Ad ogni modo, il processo Moro scaturisce da un tripla indagine: la prima, nell’immediatezza dell’omicidio, archiviata nel 2012 dall’ufficio Gip del Tribunale di Latina; la seconda sfociata nell’ordinanza di custodia cautelare che aveva visto tra gli accusati anche il numero due del clan, Ferdinando “Furt” Ciarelli; la terza e ultima che ha portato al processo che si è celebrato in Piazza Buozzi.
Dirimenti per le indagini gli elementi conoscitivi pervenuti dai due collaboratori di giustizia Agostino Riccardo e Renato Pugliese e, dopo l’ordinanza di febbraio 2021, quando a finire indagato fu anche Pradissitto, la testimonianza di quest’ultimo che ha scelto di aderire alla collaborazione con la giustizia. È così, spiegano i Pm, che il quadro si è ampliato ed è stata emessa una nuova ordinanza che ha comportato per Furt la revoca dell’arresto (l’uomo si trova in carcere per altre condanne da scontare, oltreché ad essere imputato per reati di mafia nel processo “Purosangue).

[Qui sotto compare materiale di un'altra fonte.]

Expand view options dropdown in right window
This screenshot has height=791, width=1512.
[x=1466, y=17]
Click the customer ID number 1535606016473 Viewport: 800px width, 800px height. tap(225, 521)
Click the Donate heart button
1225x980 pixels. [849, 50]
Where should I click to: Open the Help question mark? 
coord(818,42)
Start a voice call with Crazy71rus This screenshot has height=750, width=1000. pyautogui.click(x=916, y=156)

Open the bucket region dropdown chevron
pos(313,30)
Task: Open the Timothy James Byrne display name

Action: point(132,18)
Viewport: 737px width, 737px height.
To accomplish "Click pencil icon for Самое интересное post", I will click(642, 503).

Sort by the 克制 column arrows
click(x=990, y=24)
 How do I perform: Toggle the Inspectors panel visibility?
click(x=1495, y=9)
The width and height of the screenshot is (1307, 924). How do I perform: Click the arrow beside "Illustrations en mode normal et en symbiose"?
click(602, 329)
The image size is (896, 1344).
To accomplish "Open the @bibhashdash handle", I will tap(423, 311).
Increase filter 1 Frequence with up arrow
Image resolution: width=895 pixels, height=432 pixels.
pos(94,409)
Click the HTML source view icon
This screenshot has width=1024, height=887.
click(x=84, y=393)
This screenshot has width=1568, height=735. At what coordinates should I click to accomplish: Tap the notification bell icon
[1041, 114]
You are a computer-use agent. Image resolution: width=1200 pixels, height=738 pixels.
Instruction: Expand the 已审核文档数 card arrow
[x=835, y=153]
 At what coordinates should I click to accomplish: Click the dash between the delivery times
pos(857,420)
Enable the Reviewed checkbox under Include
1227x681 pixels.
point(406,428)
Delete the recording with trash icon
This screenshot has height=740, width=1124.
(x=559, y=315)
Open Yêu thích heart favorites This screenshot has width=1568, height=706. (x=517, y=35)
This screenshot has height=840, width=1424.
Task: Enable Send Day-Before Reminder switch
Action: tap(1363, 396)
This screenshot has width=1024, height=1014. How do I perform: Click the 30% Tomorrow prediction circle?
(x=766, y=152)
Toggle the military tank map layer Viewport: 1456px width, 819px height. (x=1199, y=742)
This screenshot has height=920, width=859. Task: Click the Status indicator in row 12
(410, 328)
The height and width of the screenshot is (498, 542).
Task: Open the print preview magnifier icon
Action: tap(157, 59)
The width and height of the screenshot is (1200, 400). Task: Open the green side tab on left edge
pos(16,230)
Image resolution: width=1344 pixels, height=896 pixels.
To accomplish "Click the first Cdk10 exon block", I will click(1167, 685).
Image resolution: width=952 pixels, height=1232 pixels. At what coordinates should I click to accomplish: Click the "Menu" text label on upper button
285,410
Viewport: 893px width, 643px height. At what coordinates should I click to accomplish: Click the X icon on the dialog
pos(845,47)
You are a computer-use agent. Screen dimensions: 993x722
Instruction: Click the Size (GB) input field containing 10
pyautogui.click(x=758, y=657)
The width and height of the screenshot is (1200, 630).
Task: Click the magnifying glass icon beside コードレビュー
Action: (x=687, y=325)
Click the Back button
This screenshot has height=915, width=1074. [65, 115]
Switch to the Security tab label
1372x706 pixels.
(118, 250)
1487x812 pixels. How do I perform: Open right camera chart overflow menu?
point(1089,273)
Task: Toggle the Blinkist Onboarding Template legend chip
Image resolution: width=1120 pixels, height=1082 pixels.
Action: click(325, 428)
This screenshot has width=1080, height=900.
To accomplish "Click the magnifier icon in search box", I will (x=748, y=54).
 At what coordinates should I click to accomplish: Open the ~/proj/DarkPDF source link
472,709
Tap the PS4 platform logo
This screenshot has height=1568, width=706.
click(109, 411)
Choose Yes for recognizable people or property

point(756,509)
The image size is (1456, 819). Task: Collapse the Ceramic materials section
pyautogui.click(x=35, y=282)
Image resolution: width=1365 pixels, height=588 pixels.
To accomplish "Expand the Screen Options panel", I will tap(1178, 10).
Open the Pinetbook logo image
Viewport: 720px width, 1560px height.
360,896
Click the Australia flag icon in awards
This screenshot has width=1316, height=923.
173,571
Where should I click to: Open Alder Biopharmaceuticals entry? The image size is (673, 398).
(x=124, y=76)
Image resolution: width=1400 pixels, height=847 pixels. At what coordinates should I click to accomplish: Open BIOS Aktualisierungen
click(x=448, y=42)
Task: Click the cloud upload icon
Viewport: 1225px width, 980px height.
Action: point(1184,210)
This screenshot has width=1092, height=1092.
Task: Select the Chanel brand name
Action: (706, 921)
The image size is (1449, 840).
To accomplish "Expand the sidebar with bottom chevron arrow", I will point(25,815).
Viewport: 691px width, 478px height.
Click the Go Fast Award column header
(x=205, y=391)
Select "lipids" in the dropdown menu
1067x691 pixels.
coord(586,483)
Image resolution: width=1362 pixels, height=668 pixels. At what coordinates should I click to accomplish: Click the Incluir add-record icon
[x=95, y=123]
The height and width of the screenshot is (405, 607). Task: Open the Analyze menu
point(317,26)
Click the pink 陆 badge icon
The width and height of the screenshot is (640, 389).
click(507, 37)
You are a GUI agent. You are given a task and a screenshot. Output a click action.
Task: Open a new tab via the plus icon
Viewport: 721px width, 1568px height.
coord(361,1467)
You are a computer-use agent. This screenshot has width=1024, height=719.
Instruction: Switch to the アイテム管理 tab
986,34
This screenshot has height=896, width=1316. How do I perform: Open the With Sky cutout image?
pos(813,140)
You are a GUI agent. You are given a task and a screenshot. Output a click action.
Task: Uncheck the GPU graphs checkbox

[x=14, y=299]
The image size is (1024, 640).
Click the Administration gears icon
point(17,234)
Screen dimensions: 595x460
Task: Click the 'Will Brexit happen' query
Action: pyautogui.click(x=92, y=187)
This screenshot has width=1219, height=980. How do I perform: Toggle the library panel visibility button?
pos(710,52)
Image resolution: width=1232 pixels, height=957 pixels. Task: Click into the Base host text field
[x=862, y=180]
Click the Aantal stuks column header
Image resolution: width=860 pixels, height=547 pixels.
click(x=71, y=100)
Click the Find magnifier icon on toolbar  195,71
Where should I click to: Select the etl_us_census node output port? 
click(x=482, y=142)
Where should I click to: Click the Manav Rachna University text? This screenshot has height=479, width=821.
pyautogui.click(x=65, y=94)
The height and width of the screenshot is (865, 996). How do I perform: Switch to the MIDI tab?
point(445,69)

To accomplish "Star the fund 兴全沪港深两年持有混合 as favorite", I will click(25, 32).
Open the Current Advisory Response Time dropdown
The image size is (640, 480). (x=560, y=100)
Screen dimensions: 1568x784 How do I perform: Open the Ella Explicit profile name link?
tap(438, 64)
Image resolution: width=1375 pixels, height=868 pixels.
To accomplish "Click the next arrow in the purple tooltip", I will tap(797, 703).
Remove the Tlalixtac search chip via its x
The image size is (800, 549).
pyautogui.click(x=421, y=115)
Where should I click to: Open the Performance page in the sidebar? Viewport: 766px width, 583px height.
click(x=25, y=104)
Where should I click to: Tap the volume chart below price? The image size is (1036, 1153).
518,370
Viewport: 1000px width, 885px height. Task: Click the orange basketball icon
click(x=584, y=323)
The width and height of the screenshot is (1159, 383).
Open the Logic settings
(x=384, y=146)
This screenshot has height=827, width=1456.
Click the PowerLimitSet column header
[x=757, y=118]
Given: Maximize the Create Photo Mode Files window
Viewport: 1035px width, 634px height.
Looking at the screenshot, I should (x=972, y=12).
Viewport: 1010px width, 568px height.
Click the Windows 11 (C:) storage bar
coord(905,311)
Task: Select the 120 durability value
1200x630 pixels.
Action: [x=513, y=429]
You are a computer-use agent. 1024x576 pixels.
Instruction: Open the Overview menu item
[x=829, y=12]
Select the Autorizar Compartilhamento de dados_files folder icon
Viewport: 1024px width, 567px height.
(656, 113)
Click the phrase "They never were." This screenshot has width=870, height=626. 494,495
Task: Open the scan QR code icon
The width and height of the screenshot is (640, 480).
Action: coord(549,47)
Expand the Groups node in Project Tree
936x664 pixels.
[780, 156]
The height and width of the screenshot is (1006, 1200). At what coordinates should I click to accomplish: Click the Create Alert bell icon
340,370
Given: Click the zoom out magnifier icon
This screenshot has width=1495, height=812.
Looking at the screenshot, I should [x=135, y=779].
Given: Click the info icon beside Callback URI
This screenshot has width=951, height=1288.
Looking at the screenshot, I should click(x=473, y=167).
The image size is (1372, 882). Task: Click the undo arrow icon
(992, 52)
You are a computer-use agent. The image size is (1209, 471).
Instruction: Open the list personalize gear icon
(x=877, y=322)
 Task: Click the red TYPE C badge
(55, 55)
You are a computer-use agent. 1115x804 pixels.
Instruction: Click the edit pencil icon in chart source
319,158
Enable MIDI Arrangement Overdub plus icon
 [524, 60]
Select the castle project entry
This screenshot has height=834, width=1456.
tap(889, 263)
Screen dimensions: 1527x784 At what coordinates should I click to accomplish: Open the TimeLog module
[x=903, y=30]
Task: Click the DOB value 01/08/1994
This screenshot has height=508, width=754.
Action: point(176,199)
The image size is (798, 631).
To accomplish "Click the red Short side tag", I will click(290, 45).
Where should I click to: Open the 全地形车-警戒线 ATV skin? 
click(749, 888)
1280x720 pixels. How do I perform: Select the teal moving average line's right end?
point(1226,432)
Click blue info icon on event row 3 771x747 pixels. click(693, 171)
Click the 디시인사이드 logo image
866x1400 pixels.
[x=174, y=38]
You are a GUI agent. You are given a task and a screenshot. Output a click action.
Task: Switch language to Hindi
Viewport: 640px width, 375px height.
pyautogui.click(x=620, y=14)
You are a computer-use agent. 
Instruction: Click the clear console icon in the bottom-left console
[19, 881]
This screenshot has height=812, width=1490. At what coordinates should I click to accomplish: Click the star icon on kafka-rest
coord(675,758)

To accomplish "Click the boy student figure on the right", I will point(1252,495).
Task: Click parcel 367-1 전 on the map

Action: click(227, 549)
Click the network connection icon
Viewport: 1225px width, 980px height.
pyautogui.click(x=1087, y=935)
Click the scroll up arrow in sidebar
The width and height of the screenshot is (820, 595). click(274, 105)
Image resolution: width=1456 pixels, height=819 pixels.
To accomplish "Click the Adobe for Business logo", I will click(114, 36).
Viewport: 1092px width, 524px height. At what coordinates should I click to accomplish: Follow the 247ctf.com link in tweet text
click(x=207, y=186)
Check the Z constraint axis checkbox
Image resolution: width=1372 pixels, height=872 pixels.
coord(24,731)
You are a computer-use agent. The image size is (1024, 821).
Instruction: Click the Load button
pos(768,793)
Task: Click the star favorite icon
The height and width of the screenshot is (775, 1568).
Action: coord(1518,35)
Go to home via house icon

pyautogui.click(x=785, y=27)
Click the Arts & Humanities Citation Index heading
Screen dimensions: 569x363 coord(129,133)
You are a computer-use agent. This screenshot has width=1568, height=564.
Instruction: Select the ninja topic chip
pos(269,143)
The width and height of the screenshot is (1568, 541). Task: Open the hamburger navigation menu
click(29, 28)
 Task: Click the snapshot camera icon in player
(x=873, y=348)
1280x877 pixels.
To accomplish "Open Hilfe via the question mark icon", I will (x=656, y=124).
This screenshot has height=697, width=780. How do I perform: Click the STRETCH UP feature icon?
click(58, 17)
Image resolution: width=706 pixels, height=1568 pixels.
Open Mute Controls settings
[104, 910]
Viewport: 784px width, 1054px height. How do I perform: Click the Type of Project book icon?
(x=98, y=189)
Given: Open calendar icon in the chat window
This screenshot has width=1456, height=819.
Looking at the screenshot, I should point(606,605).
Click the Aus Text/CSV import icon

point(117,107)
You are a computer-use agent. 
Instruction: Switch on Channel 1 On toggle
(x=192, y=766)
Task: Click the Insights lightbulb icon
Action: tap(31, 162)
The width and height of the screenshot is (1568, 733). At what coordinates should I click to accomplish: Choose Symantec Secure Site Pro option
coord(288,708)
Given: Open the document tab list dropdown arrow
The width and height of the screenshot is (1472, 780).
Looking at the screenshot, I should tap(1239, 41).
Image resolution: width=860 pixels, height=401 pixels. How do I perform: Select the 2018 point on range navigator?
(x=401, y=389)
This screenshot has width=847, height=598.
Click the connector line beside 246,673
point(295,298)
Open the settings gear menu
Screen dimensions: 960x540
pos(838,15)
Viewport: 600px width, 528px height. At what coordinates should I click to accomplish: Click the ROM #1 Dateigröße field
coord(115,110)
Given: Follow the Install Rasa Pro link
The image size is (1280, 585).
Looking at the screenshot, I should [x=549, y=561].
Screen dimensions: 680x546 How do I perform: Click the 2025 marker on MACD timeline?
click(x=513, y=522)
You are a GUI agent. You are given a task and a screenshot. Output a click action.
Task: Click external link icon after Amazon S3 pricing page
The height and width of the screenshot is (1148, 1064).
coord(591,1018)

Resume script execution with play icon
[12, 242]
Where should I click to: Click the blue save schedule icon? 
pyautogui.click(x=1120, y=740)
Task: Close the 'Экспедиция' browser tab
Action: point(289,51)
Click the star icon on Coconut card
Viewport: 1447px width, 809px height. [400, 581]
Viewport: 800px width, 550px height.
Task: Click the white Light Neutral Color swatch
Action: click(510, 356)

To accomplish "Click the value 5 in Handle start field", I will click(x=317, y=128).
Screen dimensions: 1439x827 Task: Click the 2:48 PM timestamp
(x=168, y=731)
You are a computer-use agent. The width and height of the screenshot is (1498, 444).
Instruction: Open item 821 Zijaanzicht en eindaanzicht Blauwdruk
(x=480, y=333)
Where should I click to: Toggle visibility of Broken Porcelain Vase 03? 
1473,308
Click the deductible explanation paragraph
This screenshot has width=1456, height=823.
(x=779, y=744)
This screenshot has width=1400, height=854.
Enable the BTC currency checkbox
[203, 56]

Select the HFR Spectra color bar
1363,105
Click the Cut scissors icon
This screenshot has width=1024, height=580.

Le nuove collaborazioni hanno quindi costituito una rilettura degli avvenimenti tra il 2010 e il 2012, compreso il disvelamento della linea stragista perseguita dai clan rom. In quel 25 gennaio 2010, ricostruiva nella scorsa udienza il Pm Spinelli, si consumarono “24 ore di inferno“. L’omicidio Moro nasce così dal sentimento di rivalsa latente per la mancata vendetta della morte de “Il Bello” ma, principalmente, per via degli spari a Carmine Ciarelli. L’omicidio di Moro doveva essere simbolico: ecco perché è avvenuto la sera stessa degli spari a Ciarelli di fronte al bar Sicuranza. Il giorno dopo, invece, l’omicidio di Buonamano ucciso a colpi di pistola e trascinato con l’auto.
Fatti ricostruiti anche nel processo “Caronte”, nel quale si è accertata un’alleanza tra i clan Ciarelli e Di Silvio. Attentare alla vita di Ciarelli significava attentare al potere rom: “Carmine Ciarelli era l’ago della bilancia degli equilibri della criminalità pontina e l’attentato a suo danno è stato un fatto eclatante“, peraltro avvenuto nel feudo del Pantanaccio.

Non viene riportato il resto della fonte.